What to do: Copy out the data below from the line containing "This screenshot has" to the line containing "Viewport: 1085px width, 531px height.", both lines included, with all images left out.

Dataset extract:
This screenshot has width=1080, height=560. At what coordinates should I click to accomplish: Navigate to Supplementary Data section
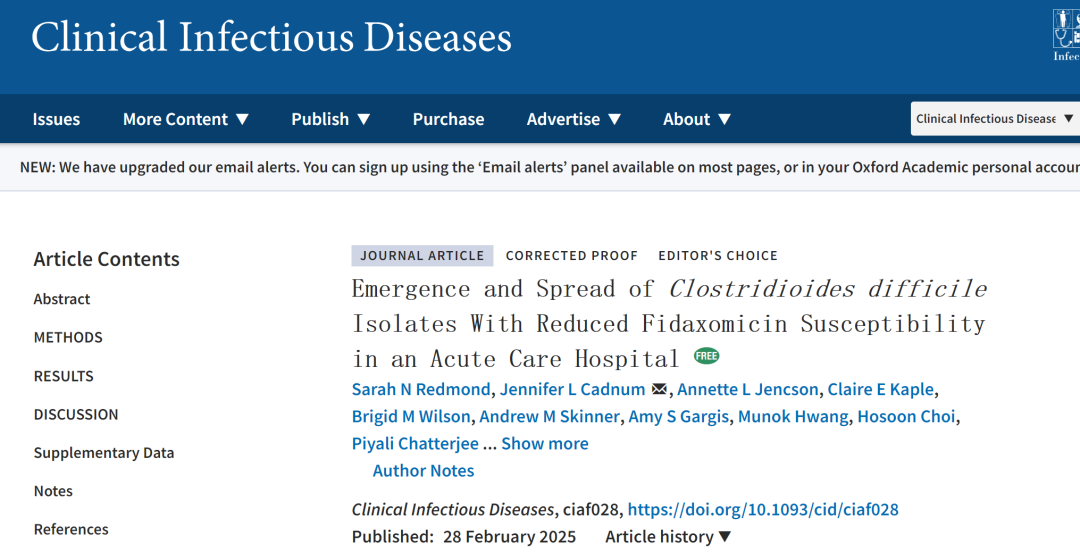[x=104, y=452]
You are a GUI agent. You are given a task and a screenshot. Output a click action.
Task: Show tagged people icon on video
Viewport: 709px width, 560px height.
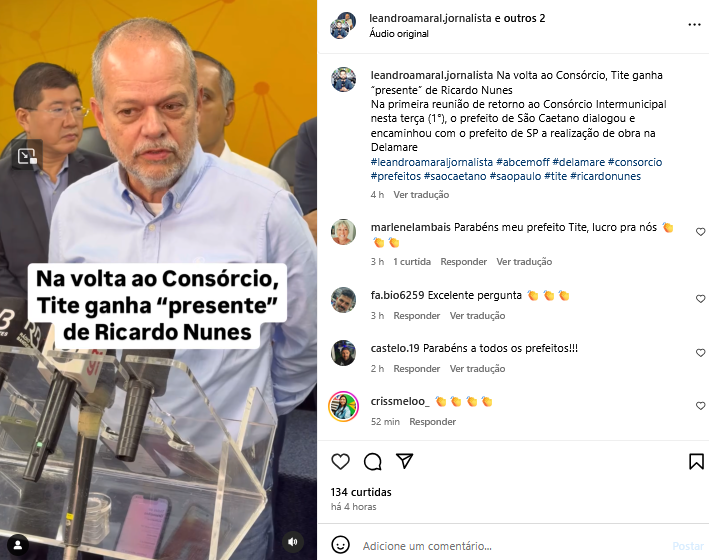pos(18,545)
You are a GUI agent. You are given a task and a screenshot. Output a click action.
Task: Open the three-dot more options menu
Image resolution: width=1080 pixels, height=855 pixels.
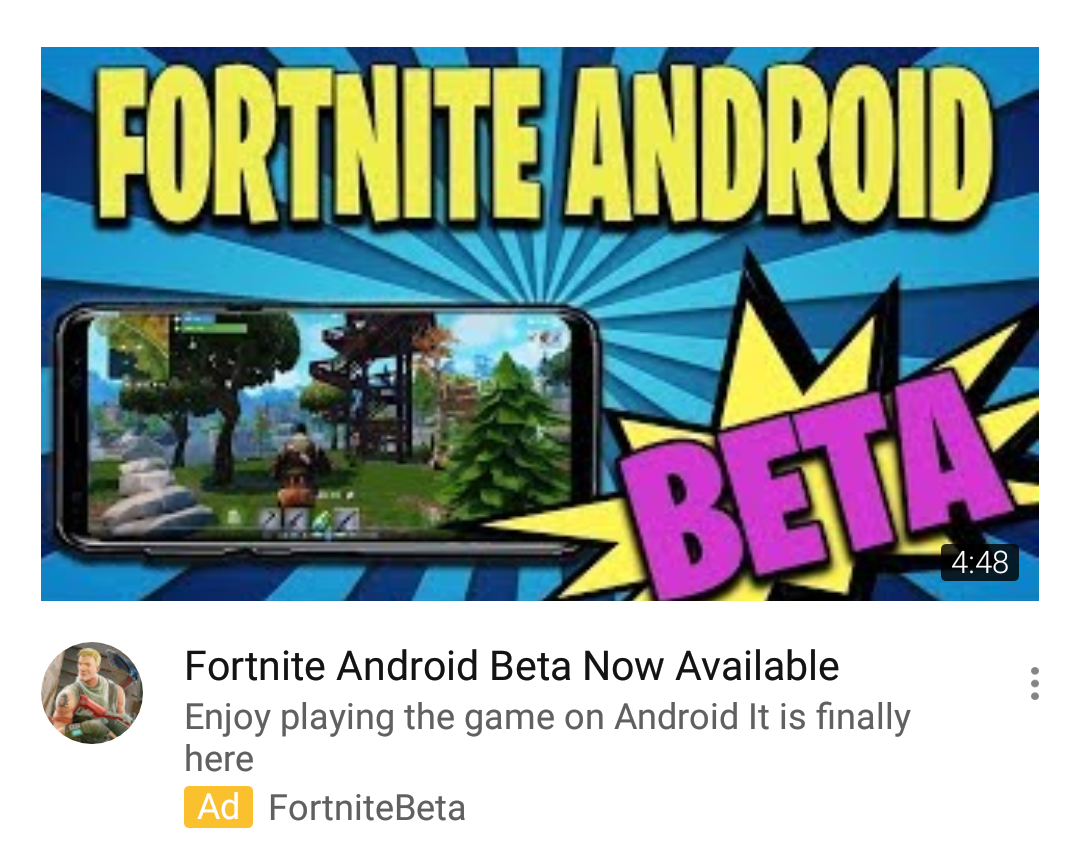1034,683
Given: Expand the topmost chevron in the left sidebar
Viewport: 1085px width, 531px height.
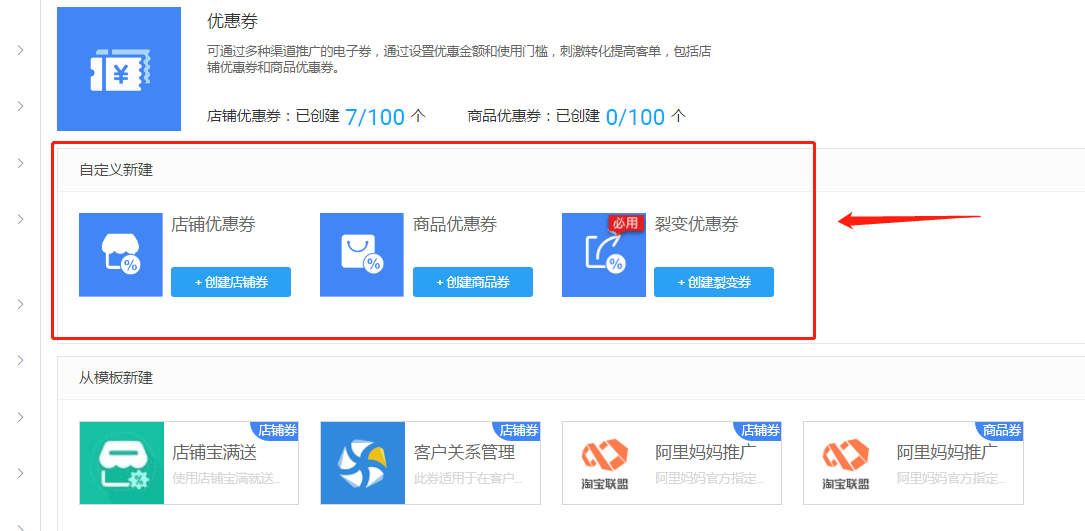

==

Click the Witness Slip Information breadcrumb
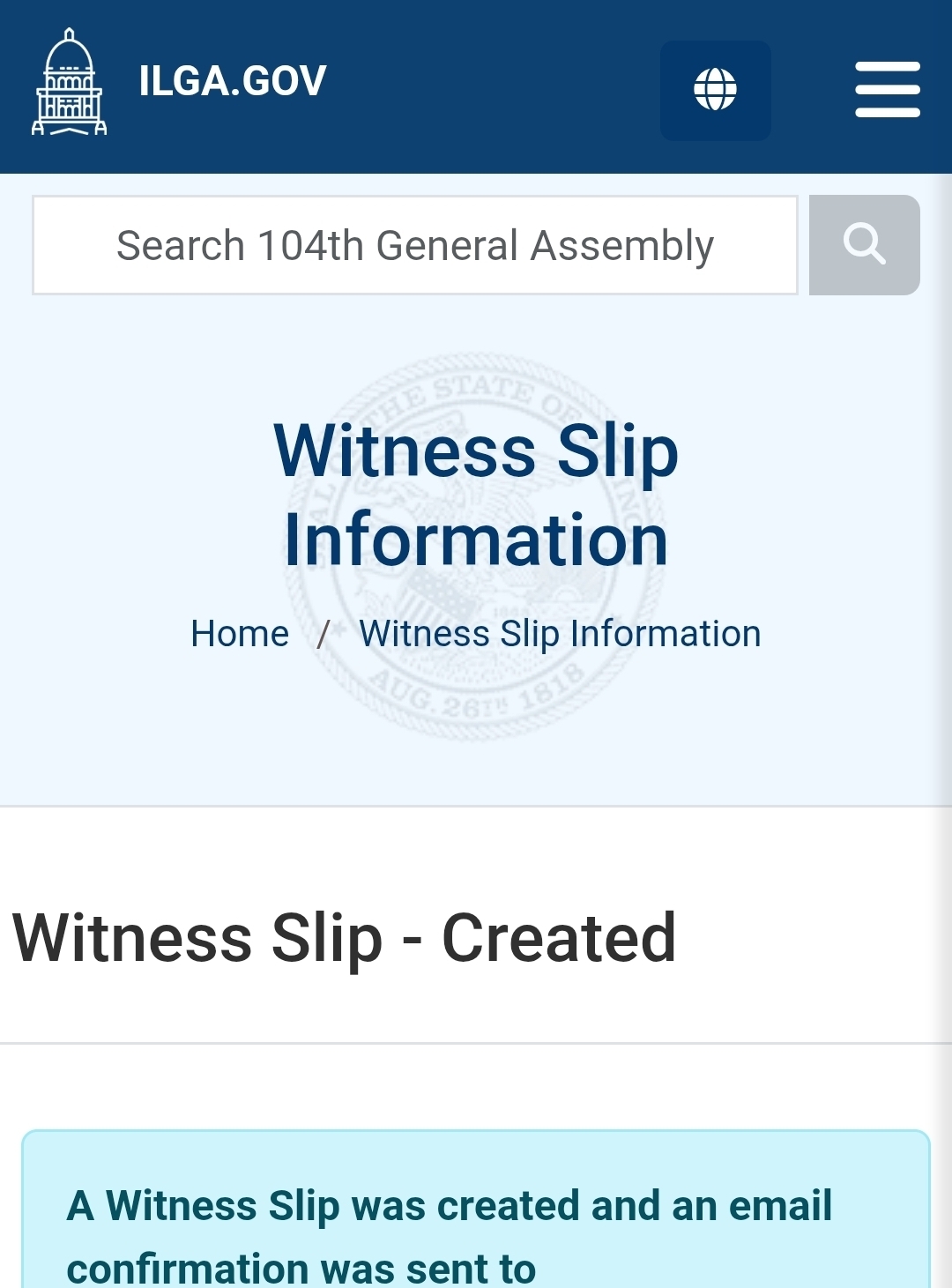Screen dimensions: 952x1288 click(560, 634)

Task result:
This screenshot has width=1080, height=560. At what coordinates should I click to accomplish: Navigate to Supplementary Data section
[x=104, y=452]
You are a GUI agent. You are given a task and a screenshot. Output a click action.
Task: Show tagged people icon on video
Viewport: 709px width, 560px height.
pos(18,545)
You are a GUI agent. You are given a task and a screenshot. Output a click action.
Task: Open the three-dot more options menu
Image resolution: width=1080 pixels, height=855 pixels.
1034,683
Given: Expand the topmost chevron in the left sidebar
Viewport: 1085px width, 531px height.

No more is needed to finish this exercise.